● Exercise description: The range runs from the line containing "You are a computer-use agent. The" to the last line of the entries. Restate those lines word for word, without the pictures.

● Records to use:
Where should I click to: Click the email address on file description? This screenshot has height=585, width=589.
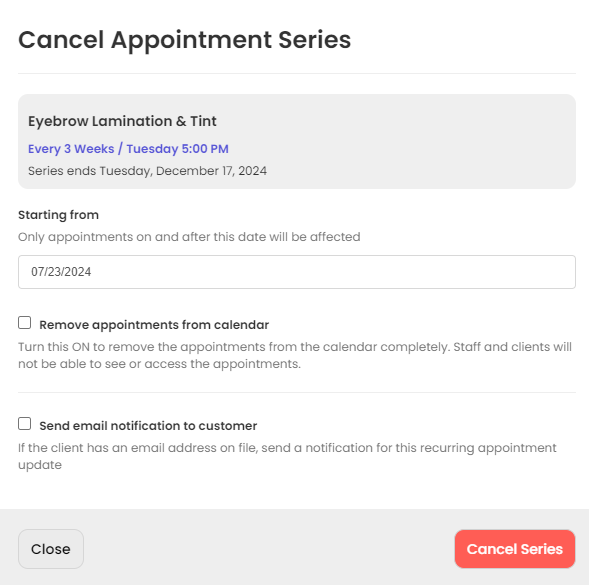[x=287, y=456]
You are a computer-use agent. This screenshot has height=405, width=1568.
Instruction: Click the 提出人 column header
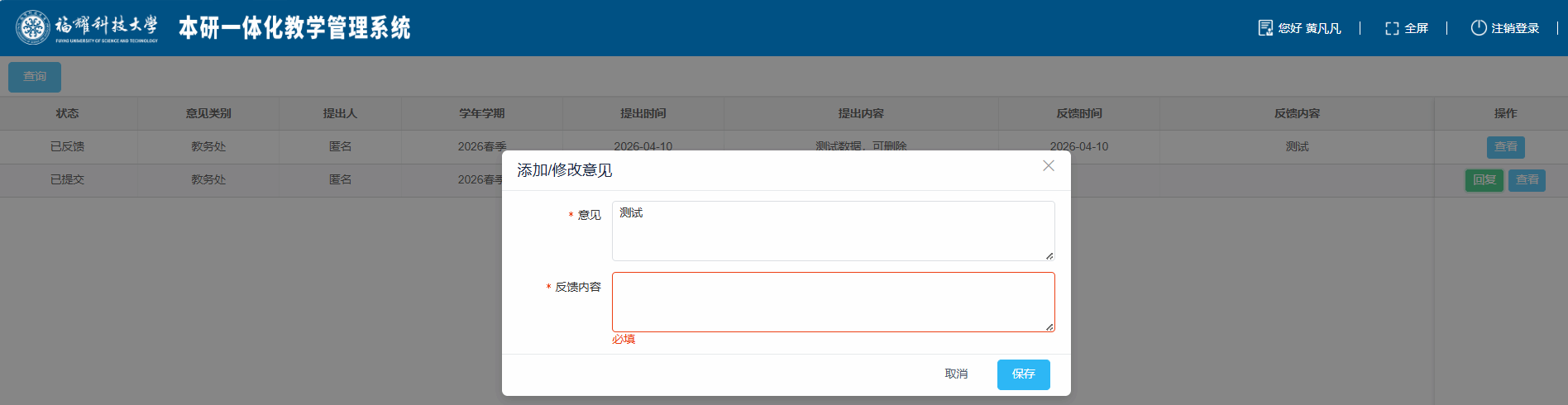pos(340,113)
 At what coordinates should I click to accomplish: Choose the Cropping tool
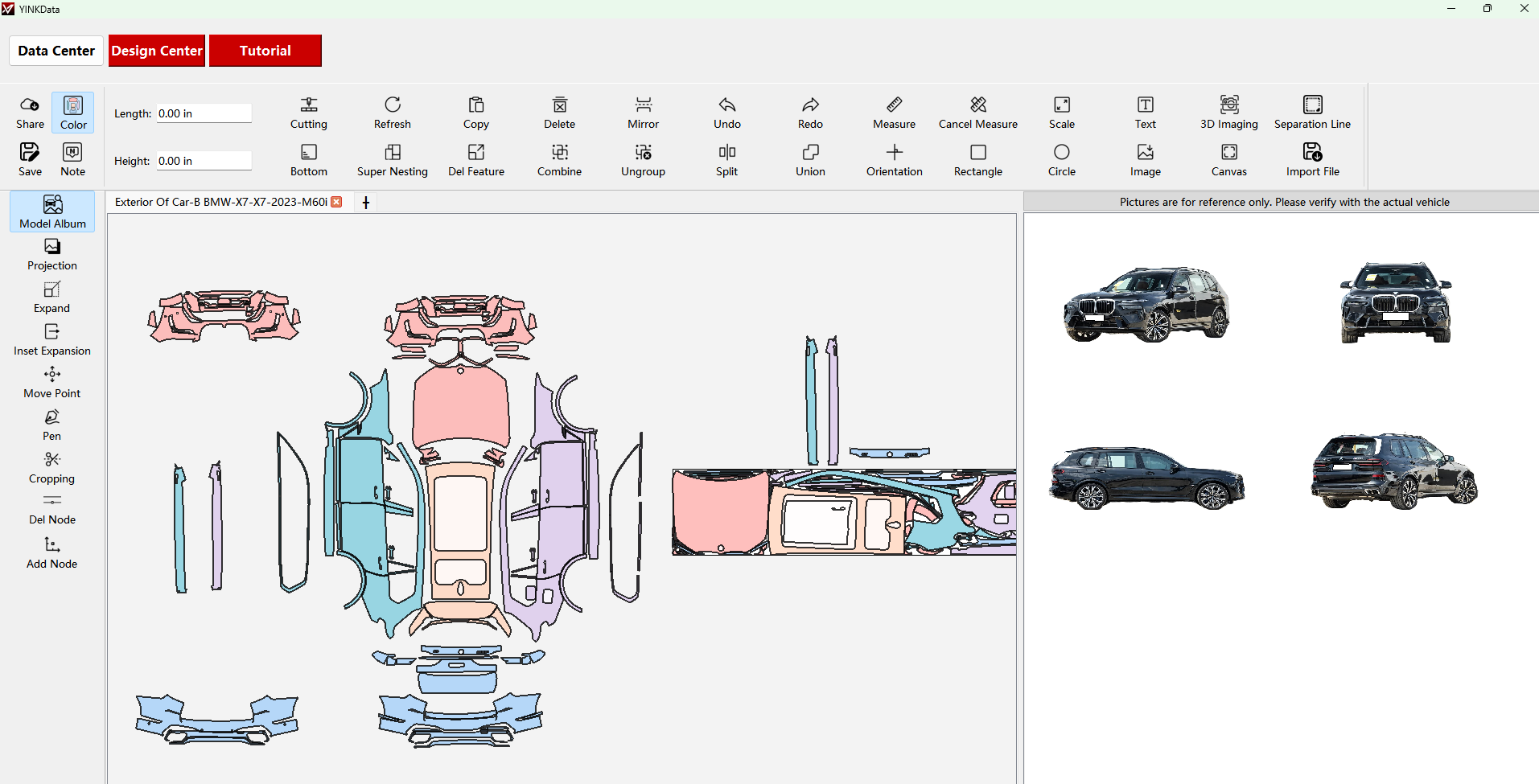coord(51,467)
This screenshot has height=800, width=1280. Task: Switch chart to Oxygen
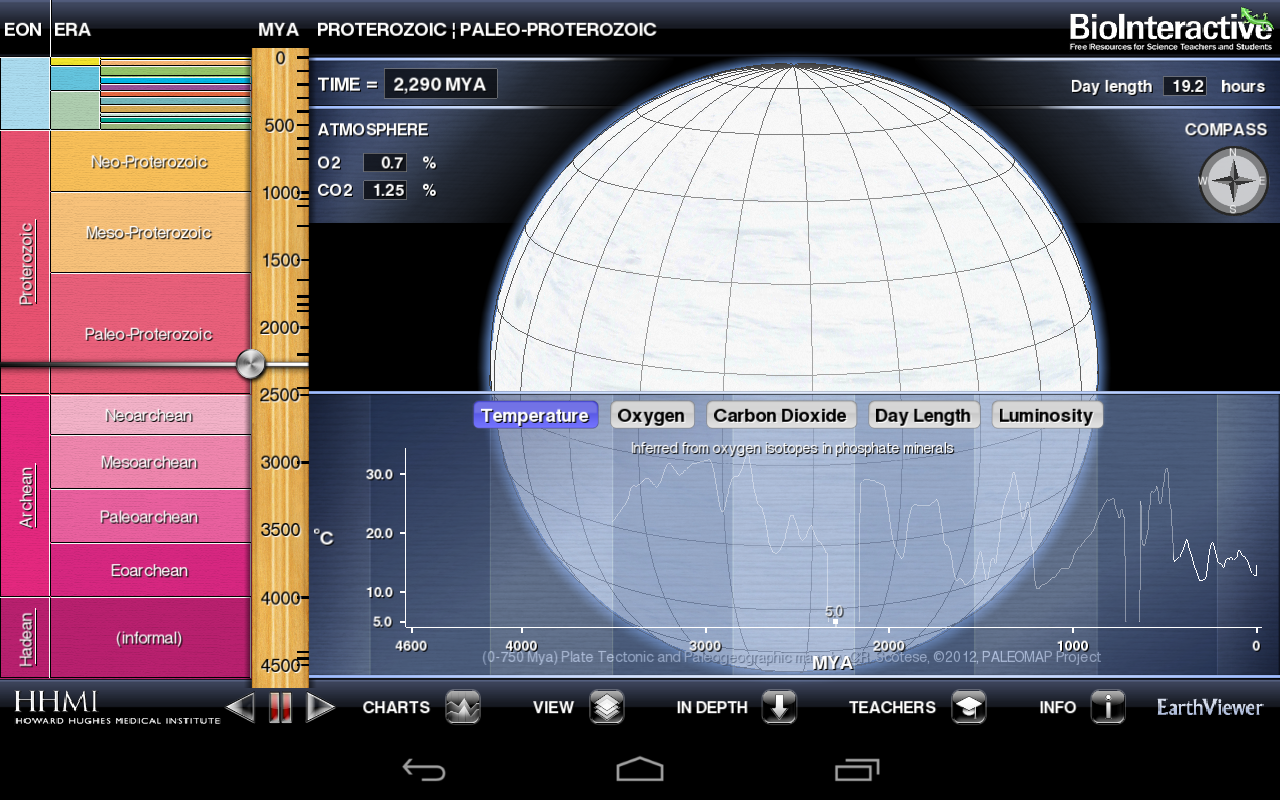coord(651,416)
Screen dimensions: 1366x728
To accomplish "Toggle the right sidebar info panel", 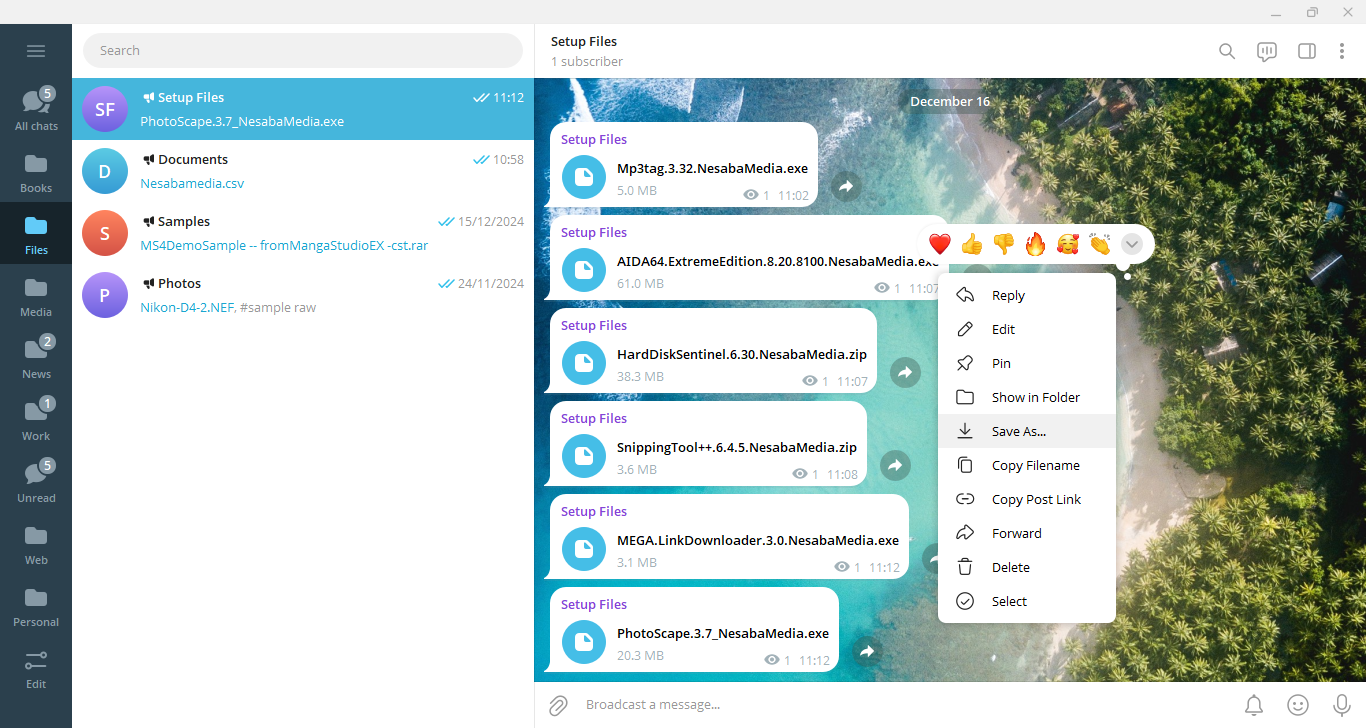I will tap(1306, 51).
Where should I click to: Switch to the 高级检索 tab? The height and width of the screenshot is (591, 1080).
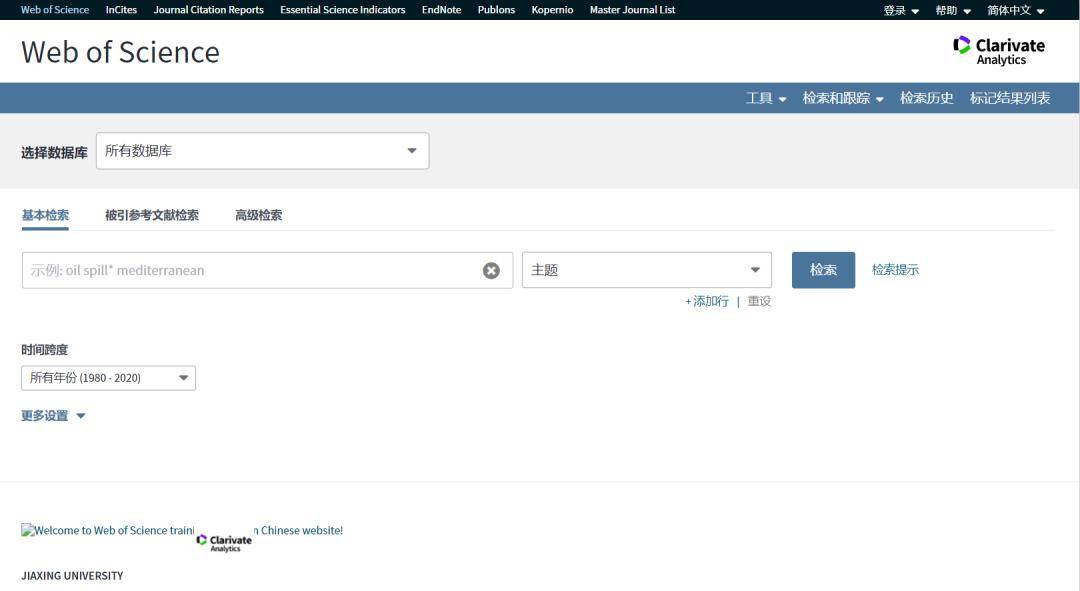[258, 215]
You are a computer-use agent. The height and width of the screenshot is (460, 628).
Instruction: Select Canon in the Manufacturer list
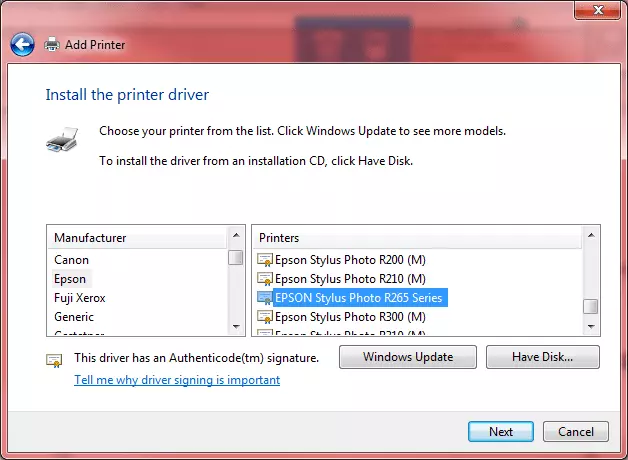tap(71, 260)
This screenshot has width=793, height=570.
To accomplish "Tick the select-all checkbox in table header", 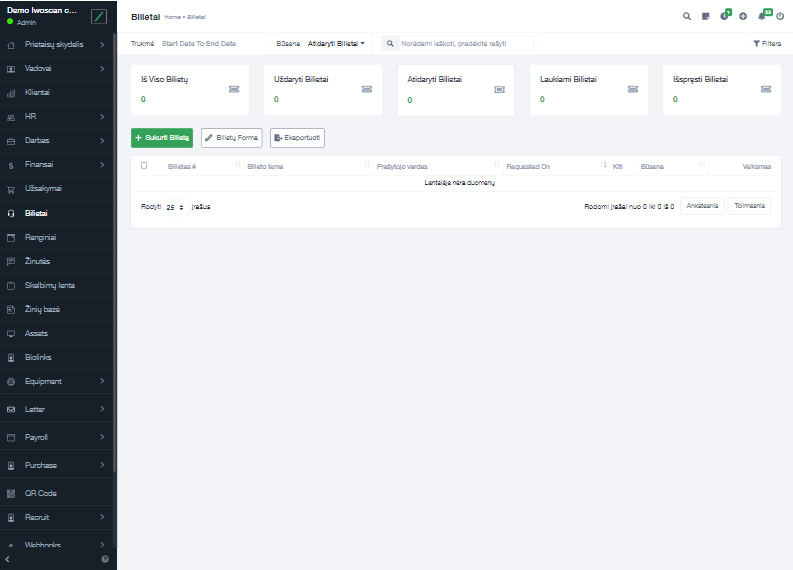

● Finished exercise:
You are a computer-use agent. The height and width of the screenshot is (460, 628).
Instruction: Select Canon in the Manufacturer list
tap(71, 260)
This screenshot has width=793, height=570.
To accomplish "Tick the select-all checkbox in table header", 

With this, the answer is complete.